__WHAT TO PRODUCE__:
Answer these questions using the cruise passage below.
1. Under the new dessert rule, what must the girls do at dinner to be allowed dessert?
2. Which dessert did Daughter #1 draw pictures of and put on the menu when playing "restaurant"?
3. Which part of the Penne Mariscos does Daughter #1 not like?

DOCUMENT TEXT below:

On this cruise, I implemented a new dessert stipulation. The new rule is that they may have dessert, as long as they try something new at dinner. They don’t have to order a whole new entrée or appetizer. They’re allowed to get their disgusting pizza, but they have to take at least one bite of something they’ve never had before. This can be off of any family member’s plate. The girls did a good job with this, and it’s helping them to be a little less picky with food.

 

We get up from the table to leave the MDR, and we all place our napkins down and push in our seats. The 5-year-old is still sitting in her seat, trying to shovel a few bites of ice cream into her mouth before I make her leave her mostly-full bowl. The 9-year-old is standing at the end of the table next to the 5-year-old. As soon as the 5-year-old puts down her spoon, picks up her napkin to wipe her mouth, the almost-9-year-old quickly turns, picks up the spoon, leans over the bowl and begins to take quick bites of ice-cream before someone can stop her.

 

 

 

Nd3_0601.jpg

 

 

 

On the last family cruise, I would make little deals with Daughter #1 to get her to try things from my plate. A few of those items have become something for her to look forward to on the next cruise. Years ago, we went on a cruise and she got to have Baked Alaska. For a couple years now, she sometimes asks “do they have Baked Alaska there?” when we go to new restaurants, hotels, theme parks, museums, and friends’ houses. She used to draw pictures of Baked Alaska, and play “restaurant” with her little sister just to put Baked Alaska on the menu.



 

She doesn’t remember it, but one of her favorite dishes on the Carnival ships is the Penne Mariscos. She doesn’t like the calamari, but she loves the pasta and sauce. On “Penne Mariscos night” in the MDR, I always order the same dish so that if she finishes hers and still wants some, she can have mine as well. I just make sure I order two entrees on this night.

 

We head out of the MDR, and the photographers are still out in full force. There are less people waiting to have pictures taken, but it’s still a formidable obstacle course to get through the hallways. It has the feeling of people standing near the photographers *thinking* about getting their pictures taken, but they don’t want it known that they’re considering this… so they just stand nearby talking about nothing. The moment that they actually decide to have their photos taken, they can just take 1 large step and be on the backdrop. Until this time, they’ll just stand in the middle of the hallway.

End of DOCUMENT TEXT.
GIVEN ENTRIES below:

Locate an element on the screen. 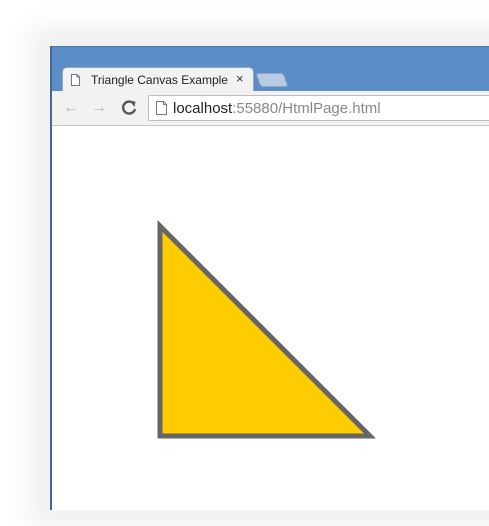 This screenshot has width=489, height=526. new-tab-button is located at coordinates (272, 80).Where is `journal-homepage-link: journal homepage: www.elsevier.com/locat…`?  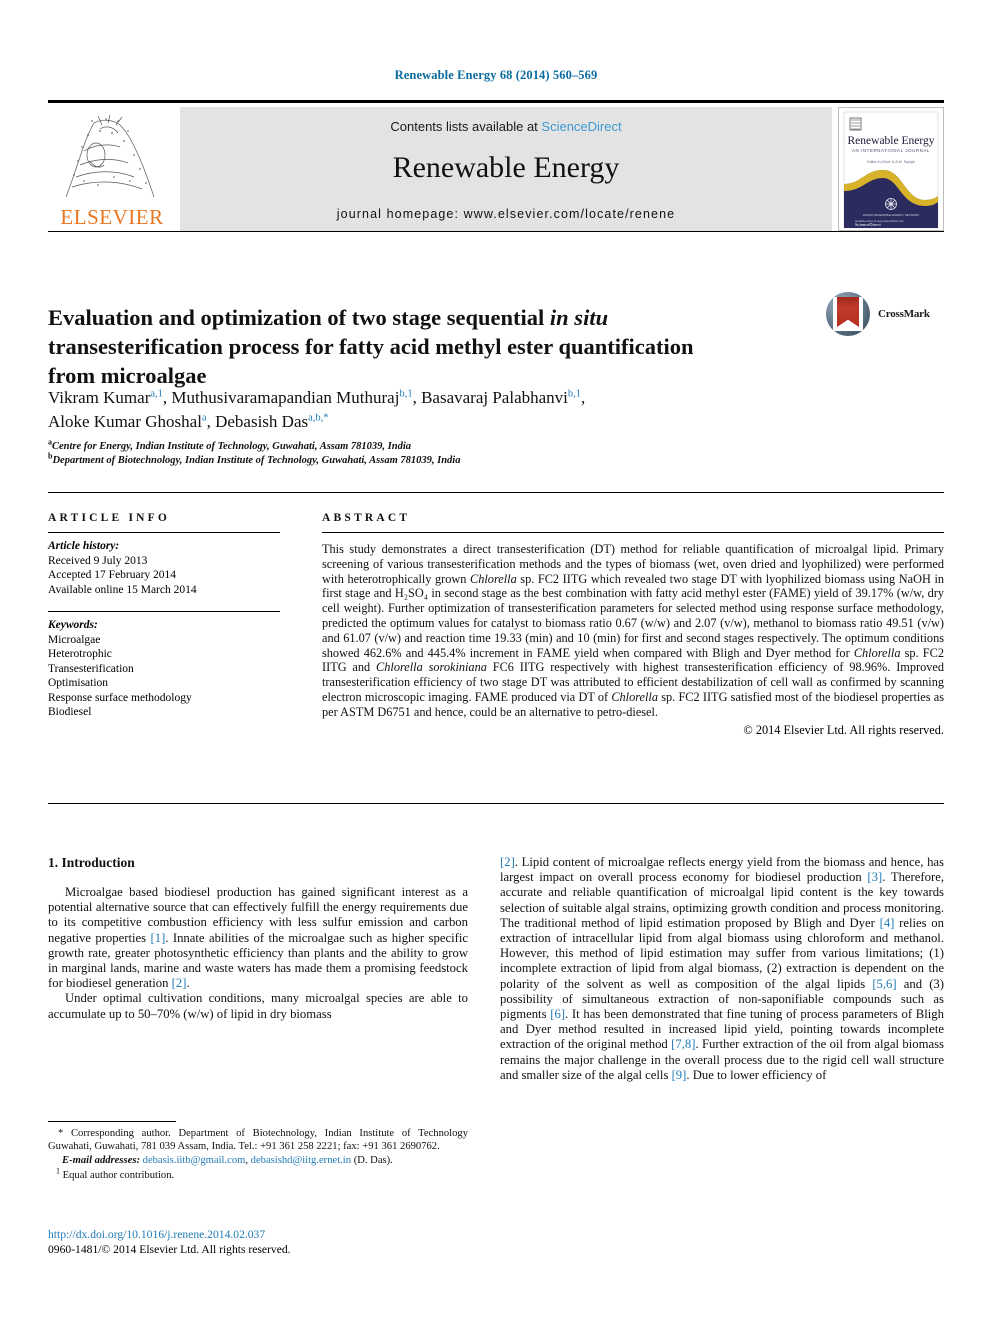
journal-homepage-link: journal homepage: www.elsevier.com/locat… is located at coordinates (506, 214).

End of GIVEN ENTRIES.
GIVEN ENTRIES below:

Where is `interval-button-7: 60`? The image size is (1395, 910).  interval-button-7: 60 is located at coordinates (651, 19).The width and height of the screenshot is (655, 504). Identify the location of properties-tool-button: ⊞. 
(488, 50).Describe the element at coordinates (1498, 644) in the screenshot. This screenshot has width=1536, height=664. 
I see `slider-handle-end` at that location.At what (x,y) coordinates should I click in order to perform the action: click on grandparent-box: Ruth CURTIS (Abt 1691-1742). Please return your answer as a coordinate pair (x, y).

End of GIVEN ENTRIES.
GIVEN ENTRIES below:

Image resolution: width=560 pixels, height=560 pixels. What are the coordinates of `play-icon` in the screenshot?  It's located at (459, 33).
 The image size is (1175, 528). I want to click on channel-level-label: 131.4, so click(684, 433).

End of GIVEN ENTRIES.

__WRITTEN SOLUTION__:
1. Take at least one bite of something they have never had before.
2. Baked Alaska.
3. The calamari.